All hail Ubiquity! (www.ubiquityrecords.com)

 

GHOSTFACE KILLAH

Supreme Clientele (Epic/Razor Sharp)

After a string of anemic solo releases exemplifying the sophomore slump of its individual members, the Wu-Tang Clan finally get the groove back thanks to Ghostface Killah. Supreme Clientele is not just the best follow-up album from one of the Wu family, it’s the best Wu album in at least four years. For an artist who once lurked in the shadows behind Raekwon, Ghostface comes into this set full throttle, exciting, delighting and restoring the fame to the Wu-Tang name.
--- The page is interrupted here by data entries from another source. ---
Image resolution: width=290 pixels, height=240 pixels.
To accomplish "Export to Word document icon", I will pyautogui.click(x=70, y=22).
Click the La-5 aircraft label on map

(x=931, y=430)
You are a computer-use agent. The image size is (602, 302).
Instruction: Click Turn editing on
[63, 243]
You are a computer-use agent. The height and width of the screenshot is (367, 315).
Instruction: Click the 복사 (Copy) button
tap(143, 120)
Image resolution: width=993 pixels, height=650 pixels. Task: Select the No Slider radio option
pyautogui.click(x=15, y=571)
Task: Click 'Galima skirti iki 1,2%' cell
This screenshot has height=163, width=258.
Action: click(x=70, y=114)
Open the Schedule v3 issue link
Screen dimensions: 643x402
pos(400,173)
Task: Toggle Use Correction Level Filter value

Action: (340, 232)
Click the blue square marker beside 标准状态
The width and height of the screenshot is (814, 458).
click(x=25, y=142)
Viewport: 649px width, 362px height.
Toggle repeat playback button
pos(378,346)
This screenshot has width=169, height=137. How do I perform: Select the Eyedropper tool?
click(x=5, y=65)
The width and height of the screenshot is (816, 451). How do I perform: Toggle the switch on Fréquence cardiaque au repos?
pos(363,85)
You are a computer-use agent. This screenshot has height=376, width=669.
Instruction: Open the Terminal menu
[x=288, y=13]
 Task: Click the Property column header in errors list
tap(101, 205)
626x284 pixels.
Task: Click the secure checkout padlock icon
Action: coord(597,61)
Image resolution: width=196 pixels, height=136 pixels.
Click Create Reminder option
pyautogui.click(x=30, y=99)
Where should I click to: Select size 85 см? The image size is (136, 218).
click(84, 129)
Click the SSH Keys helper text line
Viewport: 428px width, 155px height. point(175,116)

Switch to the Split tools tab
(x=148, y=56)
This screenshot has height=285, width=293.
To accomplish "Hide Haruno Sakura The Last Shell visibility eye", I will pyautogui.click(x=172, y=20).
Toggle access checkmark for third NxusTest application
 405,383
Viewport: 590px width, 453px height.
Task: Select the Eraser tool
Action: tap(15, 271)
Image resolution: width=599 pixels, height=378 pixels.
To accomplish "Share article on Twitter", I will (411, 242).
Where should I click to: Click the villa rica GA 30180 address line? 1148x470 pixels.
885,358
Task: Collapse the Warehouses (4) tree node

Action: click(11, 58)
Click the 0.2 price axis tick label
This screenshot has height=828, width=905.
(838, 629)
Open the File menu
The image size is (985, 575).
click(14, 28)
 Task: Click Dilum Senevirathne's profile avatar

Rather than trickle out a stream of consciousness, Ghostface pours out a flood. Packed with a blend of 5-Percenter phraseology and a lexicon of street iconography, Ghostface’s flow is a buckshot spray of verses, dense and daunting. Decipher a line from his "Apollo Kids": "This rap is like ziti/Face and be real TV/Crush at high speed/Strawberry kiwi." His delivery borders on delirious at times, but it’s an exhilarating display of self-confident flair. Ghost running the mike is like Kobe running the break.

Equally important, Supreme Clientele returns to the essence of the Wu-Tang sound: sinfully soulful, its sampling of cries, moans and yells twisting the Holy Ghost from reverence to villainy. On "Child’s Play," RZA engineers a haunting melody of piano snippets and searing strings, inflecting the track with an affecting nostalgia. "Ghost Deini" (produced by the Blaquesmiths) lifts faint guitar licks and minor-key chords from some forgotten soundtrack, while RZA returns to boost Baby Huey’s raucous riffs from "Hard Times" to power the Wu-Tang posse cut "Buck 50."

The past few Wu-Tang albums have been tense with premillennial paranoia, but Supreme Clientele is all about release — an explosive package of nuevo-blaxploitation that buries all thuggish rubbish. Protect ya neck. (Oliver Wang)

GROOVE ARMADA

Vertigo (Jive/Electro)

Ah, what a fine day for a wine-enhanced Parisian lunch. Or how ’bout a big bowl of hot, steamy coffee, and a freshly rolled phatty to follow it up? Some chocolates, maybe? Throw in dreamy lava-lamp textures and a dash of tranquil funk, and you’ve got the sensual nucleus of Groove Armada’s Vertigo.